Salaire de base : + 5 %
Mieux que l’indice des prix. C’est un peu le salaire minimum des patrons. Que les profits soient remarquables ou les pertes abyssales, il tombe chaque mois. Les managers parlent d’ailleurs de rémunération… fixe. Un terme de moins en moins exact pour les grands patrons du CAC 40. Car cette forme de rétribution a augmenté en moyenne de 5 % en 2007. Certains d’entre eux se sont en plus offert des progressions à deux chiffres.
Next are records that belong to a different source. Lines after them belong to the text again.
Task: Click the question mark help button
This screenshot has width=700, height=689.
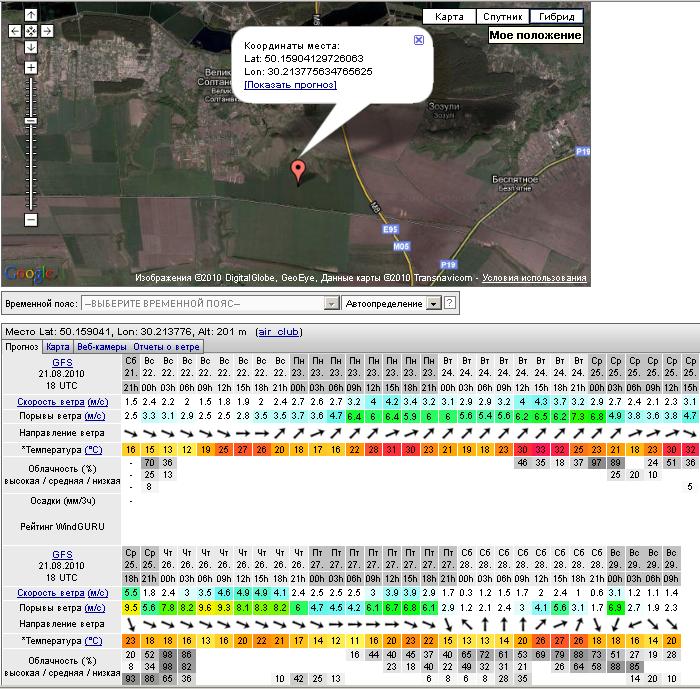Action: coord(450,303)
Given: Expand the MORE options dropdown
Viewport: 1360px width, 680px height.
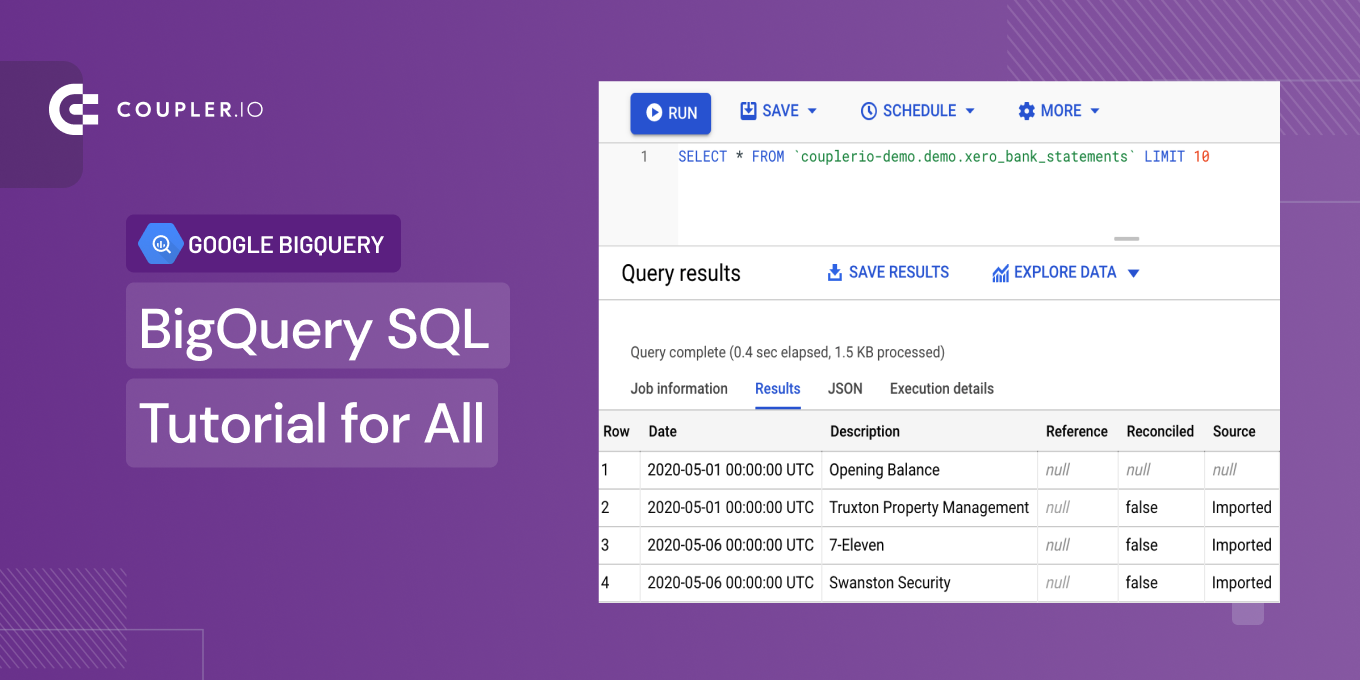Looking at the screenshot, I should click(x=1094, y=110).
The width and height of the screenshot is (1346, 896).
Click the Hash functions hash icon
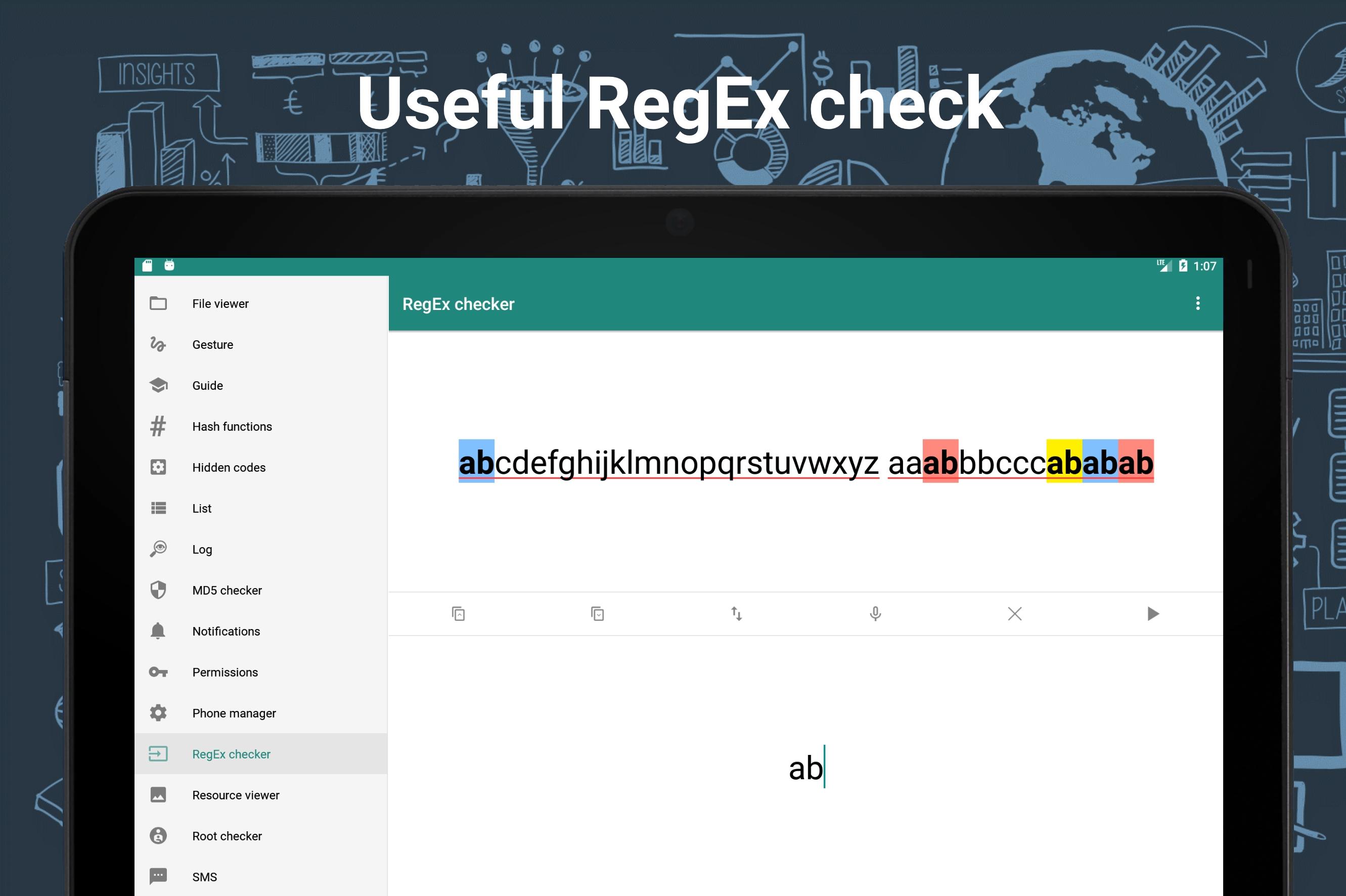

C’est le cas de Guillaume Poitrinal, le patron de la société immobilière Unibail-Rodamco (+ 46 %), ou de Patricia Russo, la directrice générale d’Alcatel (+ 26 %), groupe dont les résultats évoluent pourtant plutôt dans l’autre sens (443 millions de pertes). Les jeunes promus du CAC 40 n’ont pas eu à se plaindre non plus l’année dernière : 36% supplémentaires pour Gérard Le Fur, devenu patron de Sanofi-Aventis le 1er janvier 2007, et 17 % de plus pour Jean-Pascal Tricoire, successeur d’Henri Lachmann à la tête de Schneider.
« Cette rémunération fixe représente les qualités intrinsèques du patron, sa valeur sur le papier avant prise en compte de sa performance », précise Pierre Bilger, l’ancien patron d’Alstom, devenu célèbre pour avoir rendu les 4 millions d’euros d’indemnités versés lors de son départ. Les disparités salariales traduiraient alors des différences de compétences. Un raisonnement gratifiant pour Jean-Paul Agon à L’Oréal, bénéficiaire d’un salaire annuel de 2 millions d’euros. Une logique offensante pour Jean-François Cirelli, lanterne rouge du CAC, rémunéré par Gaz de France 327 000 euros par an seulement. Vaut-il vraiment six fois moins que son confrère ? « Ces différences tiennent en fait à l’histoire des groupes. Lindsay Owen-Jones, le prédécesseur de Jean-Paul Agon, percevait un fixe de 3,75 millions d’euros. Beaucoup moins bien rémunérer son remplaçant constituerait un camouflet, susceptible de distiller chez les actionnaires le doute sur ses capacités à faire aussi bien », explique un consultant en rémunération.
La question du salaire de base jette une lumière crue sur les inégalités dans le CAC 40, mais elle peut aussi semer la zizanie au sein des sociétés. « La garde rapprochée du patron peut se sentir maltraitée. Le n° 1 de la société ne devrait pas gagner 30 à 50 % de plus que le n° 2 », poursuit Pierre Bilger, attentif à la paix des ménages. Chez BNP Paribas, Baudouin Prot gagne 900 000 euros, soit près de deux fois la paie de Jean Clamon, son directeur général délégué. Un entretien de fin d’année animé en perspective !
Bonus : + 5 %
L’incitation à faire du chiffre. A première vue, tout va bien. L’évolution des bonus 2007 des patrons du CAC 40 suit peu ou prou celle des profits de leurs entreprises. En hausse de 5 % de part et d’autre. Les appels « à la mesure » lancés par le Medef auraient donc été entendus. Après la perte de 5 milliards d’euros par le courtier Jérôme Kerviel, le patron de la Société générale, Daniel Bouton, a dignement renoncé à son bonus. Mis à l’amende pour constitution d’un cartel dans le vitrage, le directeur général de Saint-Gobain, Pierre-André de Chalendar, a sacrifié quant à lui 400 000 euros de primes. Mais il existe aussi quelques contorsions possibles pour maintenir ou augmenter son pouvoir d’achat. Alors que les résultats de Vivendi ont baissé de 35 %, la part variable de son président, Jean-Bernard Lévy, s’est accrue de 11%. La martingale ? Les primes sont en partie indexées sur des « actions prioritaires de la direction générale». Un concept assez flou.